Ia menjelaskan pemerintah kota setempat tidak menerapkan sistem tersebut agar pelayanan publik usai libur perayaan hari besar keagamaan berjalan dengan optimal.
"Kota medan menjadi salah satu destinasi mudik lebaran tertinggi sehingga pelayanan kepada masyarakat menjadi prioritas terutama bagi pegawai yang bertugas," kata dia.

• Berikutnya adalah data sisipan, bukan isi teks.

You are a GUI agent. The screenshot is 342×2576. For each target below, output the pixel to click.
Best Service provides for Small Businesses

Oleh karena itu, Ia menegaskan seluruh aparatur sipil negara yang telah diberi waktu libur selama tujuh hari pada Lebaran 2026 untuk diwajibkan masuk kerja seperti biasanya.
BACA JUGA:
Nantinya, kata dia, para pegawai yang tidak masuk akan diberi sanksi sesuai dengan peraturan yang berlaku.
Subhan mengatakan surat edaran Wali Kota Medan tentang Libur 2026 tersebut telah disampaikan kepada seluruh pegawai pemerintah kota setempat.
"Seluruh pegawai wajib masuk kecuali yang mengambil cuti,' sebut dia.
Dalam mengoptimalkan pengawasan, Subhan mengaku pihaknya juga akan melakukan inspeksi mendadak serta meninjau ke perangkat daerah.
"Ini menjadi atensi Pak Wali Kota Medan, para pegawai diminta untuk masuk kerja usai libur," ujarnya.